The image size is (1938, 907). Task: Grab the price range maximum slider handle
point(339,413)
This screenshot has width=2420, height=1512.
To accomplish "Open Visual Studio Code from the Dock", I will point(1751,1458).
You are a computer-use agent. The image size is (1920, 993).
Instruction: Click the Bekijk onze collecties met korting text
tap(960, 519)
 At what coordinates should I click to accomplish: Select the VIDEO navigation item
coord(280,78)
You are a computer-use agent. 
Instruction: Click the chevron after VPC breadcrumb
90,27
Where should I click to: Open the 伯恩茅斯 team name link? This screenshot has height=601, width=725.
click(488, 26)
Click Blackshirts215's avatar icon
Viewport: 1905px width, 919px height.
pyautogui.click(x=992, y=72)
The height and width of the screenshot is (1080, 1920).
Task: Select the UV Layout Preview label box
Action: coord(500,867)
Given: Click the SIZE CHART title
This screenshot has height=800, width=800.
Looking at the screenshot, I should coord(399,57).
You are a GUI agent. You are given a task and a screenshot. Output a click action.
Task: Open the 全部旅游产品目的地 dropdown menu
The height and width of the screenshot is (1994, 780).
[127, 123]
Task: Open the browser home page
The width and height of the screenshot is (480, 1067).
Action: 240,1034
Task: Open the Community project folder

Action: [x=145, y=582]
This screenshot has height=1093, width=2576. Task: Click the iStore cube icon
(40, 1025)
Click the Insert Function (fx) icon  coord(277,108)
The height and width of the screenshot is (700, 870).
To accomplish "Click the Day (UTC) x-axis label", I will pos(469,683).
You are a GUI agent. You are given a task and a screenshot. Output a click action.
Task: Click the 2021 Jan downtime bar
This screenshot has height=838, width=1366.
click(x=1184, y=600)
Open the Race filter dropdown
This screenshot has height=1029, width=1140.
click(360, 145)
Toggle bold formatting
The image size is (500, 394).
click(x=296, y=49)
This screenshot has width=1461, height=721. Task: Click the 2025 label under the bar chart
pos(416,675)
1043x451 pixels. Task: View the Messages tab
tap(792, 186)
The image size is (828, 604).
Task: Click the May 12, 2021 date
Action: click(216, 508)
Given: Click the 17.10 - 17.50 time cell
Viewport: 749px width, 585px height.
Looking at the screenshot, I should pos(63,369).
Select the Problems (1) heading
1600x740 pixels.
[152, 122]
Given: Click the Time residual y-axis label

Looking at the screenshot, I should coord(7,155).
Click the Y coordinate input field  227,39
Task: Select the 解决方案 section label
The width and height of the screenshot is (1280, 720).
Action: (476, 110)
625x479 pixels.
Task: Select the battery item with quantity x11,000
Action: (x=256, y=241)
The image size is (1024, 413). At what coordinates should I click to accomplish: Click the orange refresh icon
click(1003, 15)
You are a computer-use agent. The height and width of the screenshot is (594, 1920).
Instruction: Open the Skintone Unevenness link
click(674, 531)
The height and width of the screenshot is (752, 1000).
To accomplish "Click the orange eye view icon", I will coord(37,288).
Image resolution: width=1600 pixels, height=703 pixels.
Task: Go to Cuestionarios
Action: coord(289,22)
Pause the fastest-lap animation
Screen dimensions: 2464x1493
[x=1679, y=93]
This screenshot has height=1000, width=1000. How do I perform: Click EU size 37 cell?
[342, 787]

○ ○ ○ ○ ○

Arrange the lines from the line with "Click the Insert" to the line with "I will pos(469,683)." as a two-column CSV with the headers instruction and action. Put each instruction and its answer on one row, with every field in quotes and any line breaks replaced by spaces.

instruction,action
"Click the Insert Function (fx) icon","coord(277,108)"
"The height and width of the screenshot is (700, 870). To accomplish ""Click the Day (UTC) x-axis label"",","I will pos(469,683)."